**ITEMS:**
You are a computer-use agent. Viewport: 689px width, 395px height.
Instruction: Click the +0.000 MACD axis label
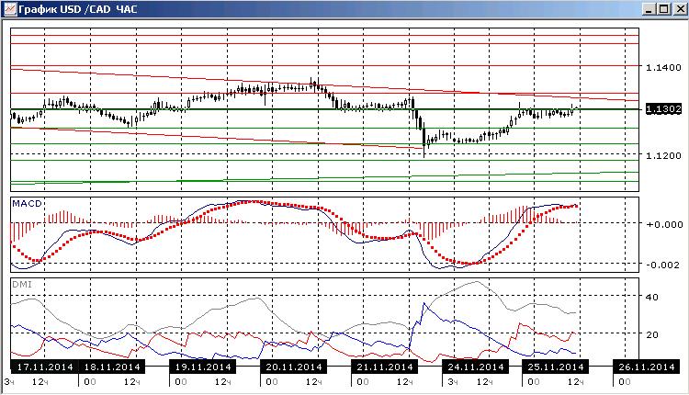[664, 224]
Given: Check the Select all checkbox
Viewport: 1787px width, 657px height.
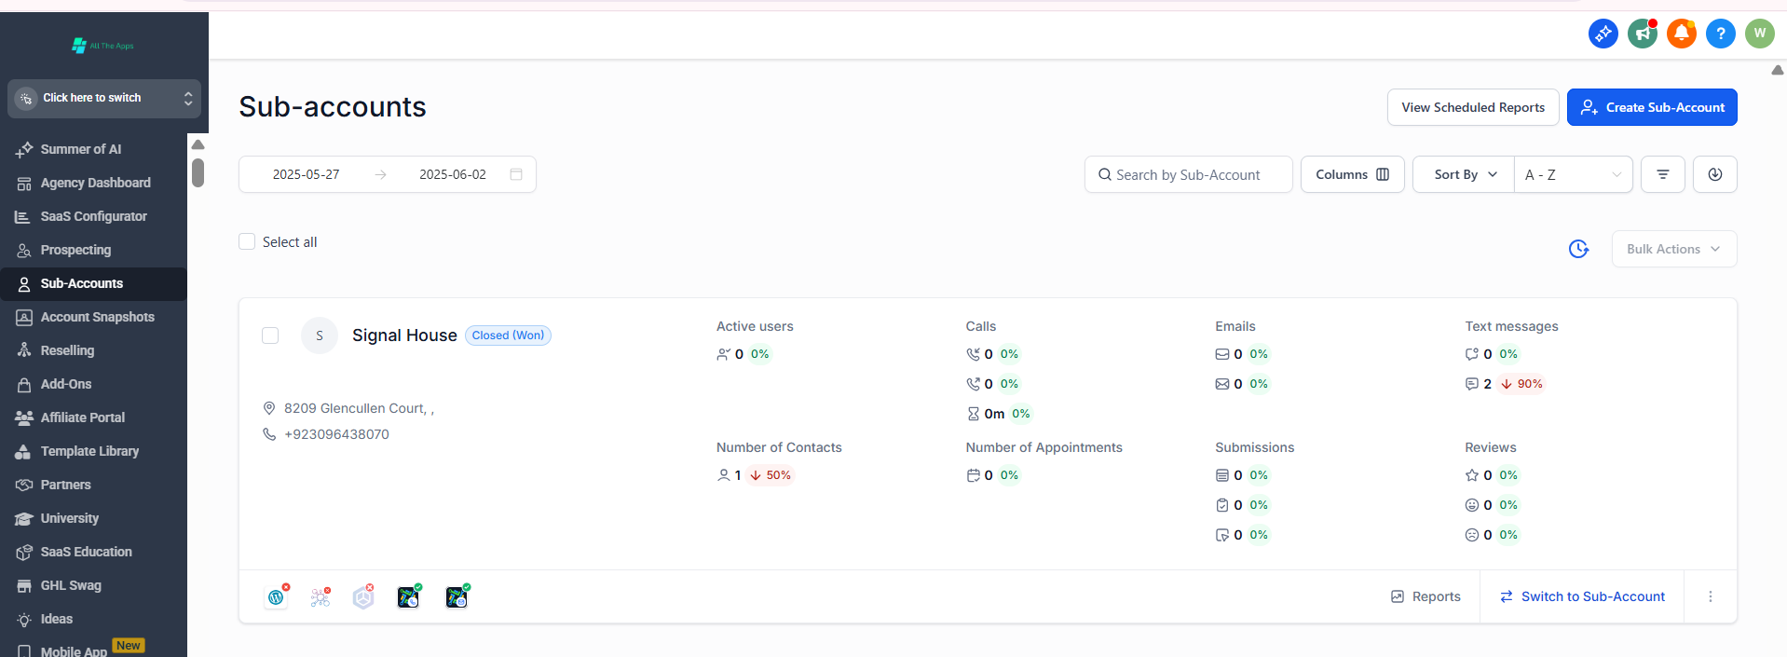Looking at the screenshot, I should point(247,241).
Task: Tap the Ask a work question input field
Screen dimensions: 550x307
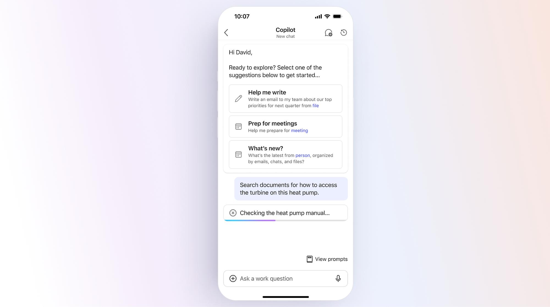Action: (285, 278)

**DIRECTIONS:**
Copy out all of the lines above word for word, leaving out the pictures.

**REPLY:**
You are a computer-use agent. Viewport: 689px width, 395px height.
Instruction: Click the +0.000 MACD axis label
[664, 224]
Given: Check the Select all checkbox
Viewport: 1787px width, 657px height.
Looking at the screenshot, I should point(247,241).
Task: Tap the Ask a work question input field
Screen dimensions: 550x307
Action: (285, 278)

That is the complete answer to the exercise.